_TASK DESCRIPTION:_ After locating the line that contains "Given: Click the Output column flag field" in the data below, set down exactly that line and each one after it through the line that contains "Task: Click the New file toolbar icon", and nothing more.

Dataset entries
[Start of Attachment]
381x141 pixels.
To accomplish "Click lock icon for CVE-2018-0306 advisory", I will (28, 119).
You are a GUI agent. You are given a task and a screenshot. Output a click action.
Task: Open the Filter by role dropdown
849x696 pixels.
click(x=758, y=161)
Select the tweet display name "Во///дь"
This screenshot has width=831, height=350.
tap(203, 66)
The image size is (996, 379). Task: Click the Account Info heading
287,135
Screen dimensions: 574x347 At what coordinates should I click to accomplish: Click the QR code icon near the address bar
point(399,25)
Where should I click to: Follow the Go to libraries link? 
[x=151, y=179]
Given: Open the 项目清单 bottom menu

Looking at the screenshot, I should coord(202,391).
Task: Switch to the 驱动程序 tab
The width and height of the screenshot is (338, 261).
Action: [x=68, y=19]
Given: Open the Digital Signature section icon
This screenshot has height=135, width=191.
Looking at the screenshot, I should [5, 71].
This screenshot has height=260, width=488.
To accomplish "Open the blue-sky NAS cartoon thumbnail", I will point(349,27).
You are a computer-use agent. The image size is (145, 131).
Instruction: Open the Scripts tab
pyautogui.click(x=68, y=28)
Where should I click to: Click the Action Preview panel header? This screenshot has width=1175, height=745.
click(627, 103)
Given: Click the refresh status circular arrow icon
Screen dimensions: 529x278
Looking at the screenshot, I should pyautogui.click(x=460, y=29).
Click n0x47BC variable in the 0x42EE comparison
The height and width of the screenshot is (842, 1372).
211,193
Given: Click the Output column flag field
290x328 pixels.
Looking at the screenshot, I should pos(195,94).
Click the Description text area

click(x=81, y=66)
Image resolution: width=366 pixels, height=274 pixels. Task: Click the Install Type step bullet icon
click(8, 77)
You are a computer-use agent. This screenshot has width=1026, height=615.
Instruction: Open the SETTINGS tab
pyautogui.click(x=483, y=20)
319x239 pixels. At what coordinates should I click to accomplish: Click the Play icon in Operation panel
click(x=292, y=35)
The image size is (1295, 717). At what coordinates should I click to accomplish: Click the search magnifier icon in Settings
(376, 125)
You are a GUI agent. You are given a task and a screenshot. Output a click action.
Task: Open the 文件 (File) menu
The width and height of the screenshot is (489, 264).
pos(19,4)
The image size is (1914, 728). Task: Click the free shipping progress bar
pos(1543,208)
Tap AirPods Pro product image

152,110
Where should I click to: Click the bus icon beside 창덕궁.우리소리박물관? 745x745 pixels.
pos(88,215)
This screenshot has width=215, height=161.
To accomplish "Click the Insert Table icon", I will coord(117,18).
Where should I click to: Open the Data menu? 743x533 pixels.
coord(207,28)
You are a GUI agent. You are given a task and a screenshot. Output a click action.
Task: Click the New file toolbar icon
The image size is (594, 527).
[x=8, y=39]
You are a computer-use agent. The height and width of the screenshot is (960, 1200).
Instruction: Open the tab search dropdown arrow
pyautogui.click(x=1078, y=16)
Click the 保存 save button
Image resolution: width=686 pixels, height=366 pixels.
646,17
[End of Attachment]
_SOLUTION:_
Given: Click the Output column flag field
290x328 pixels.
Looking at the screenshot, I should pos(195,94).
Click the Description text area

click(x=81, y=66)
Image resolution: width=366 pixels, height=274 pixels. Task: Click the Install Type step bullet icon
click(8, 77)
You are a computer-use agent. This screenshot has width=1026, height=615.
Instruction: Open the SETTINGS tab
pyautogui.click(x=483, y=20)
319x239 pixels. At what coordinates should I click to accomplish: Click the Play icon in Operation panel
click(x=292, y=35)
The image size is (1295, 717). At what coordinates should I click to accomplish: Click the search magnifier icon in Settings
(376, 125)
You are a GUI agent. You are given a task and a screenshot. Output a click action.
Task: Open the 文件 (File) menu
The width and height of the screenshot is (489, 264).
pos(19,4)
The image size is (1914, 728). Task: Click the free shipping progress bar
pos(1543,208)
Tap AirPods Pro product image

152,110
Where should I click to: Click the bus icon beside 창덕궁.우리소리박물관? 745x745 pixels.
pos(88,215)
This screenshot has width=215, height=161.
To accomplish "Click the Insert Table icon", I will coord(117,18).
Where should I click to: Open the Data menu? 743x533 pixels.
coord(207,28)
You are a GUI agent. You are given a task and a screenshot. Output a click action.
Task: Click the New file toolbar icon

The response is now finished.